Whether or not you will be able to position that scope for optimum eye relief with both (or either) rifles depends entirely on the amount of forward/backward position flexibility the mount position and scope configuration allows. Again, the only way to figure it out is to try it out.
Most of us don't pay enough attention to the technicalities of eye relief when choosing or mounting a scope. It's why we've all been whacked by a scope on the eyebrow or bridge of the nose at least once. Most of us also don't pay enough attention to the importance of neck position in response to recoil, and position our scopes much farther forward than we should, which makes us shove our heads forward on the stock to get a full field of view.
By and large we're a nation of stock-crawlers, probably because we all learned to shoot with nonrecoiling .22s. But when you crawl the stock on a recoiling gun, the noncompressible bones in your neck will keep your head in place while your shoulder is pushed backward and the stock slides past your cheek, and the scope will meet your eyebrow or the bridge of your nose with unpleasant effect. If your head is upright relative to the stock, it will move with the stock and the shoulder, and the distance between your eye and the back of the scope will not change.
To avoid unpleasantries, set eye relief for your proper shooting position by assembling your gun and prospective mount system (preferably before you spend your money) and leaving the scope loose enough in the rings to move it freely backward or forward.
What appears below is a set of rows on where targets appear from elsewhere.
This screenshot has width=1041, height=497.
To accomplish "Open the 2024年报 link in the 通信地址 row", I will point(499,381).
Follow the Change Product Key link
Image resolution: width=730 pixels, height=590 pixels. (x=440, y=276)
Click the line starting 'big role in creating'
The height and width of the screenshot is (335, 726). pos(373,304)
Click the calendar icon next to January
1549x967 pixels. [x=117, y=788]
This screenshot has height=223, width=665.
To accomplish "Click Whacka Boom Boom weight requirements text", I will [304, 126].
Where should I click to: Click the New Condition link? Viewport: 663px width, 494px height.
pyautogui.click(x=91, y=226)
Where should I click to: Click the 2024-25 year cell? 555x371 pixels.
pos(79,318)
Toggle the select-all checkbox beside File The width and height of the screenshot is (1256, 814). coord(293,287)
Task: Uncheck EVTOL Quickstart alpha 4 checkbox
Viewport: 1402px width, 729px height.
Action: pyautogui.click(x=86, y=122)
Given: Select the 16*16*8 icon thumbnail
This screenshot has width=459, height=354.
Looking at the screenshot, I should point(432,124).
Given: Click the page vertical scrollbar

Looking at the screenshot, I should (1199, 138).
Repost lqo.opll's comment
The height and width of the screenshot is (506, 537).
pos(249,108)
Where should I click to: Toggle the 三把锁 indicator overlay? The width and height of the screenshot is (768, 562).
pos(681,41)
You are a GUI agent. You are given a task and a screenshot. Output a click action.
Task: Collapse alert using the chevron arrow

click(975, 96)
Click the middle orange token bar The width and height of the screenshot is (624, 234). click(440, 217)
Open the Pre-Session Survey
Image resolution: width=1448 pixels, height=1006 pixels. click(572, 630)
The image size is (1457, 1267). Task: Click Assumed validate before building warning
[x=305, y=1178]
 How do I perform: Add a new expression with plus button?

Close your shooting eye and shoulder the gun naturally, keeping your head upright and not crawling the stock. Then open your eye. If the scope is not positioned for correct eye relief, move it backward (sometimes forward) until it is. If the mount configuration or scope turret position will not allow that, don't change your shooting position. Instead, use extension rings, a different mount or a different scope. It's your scar tissue.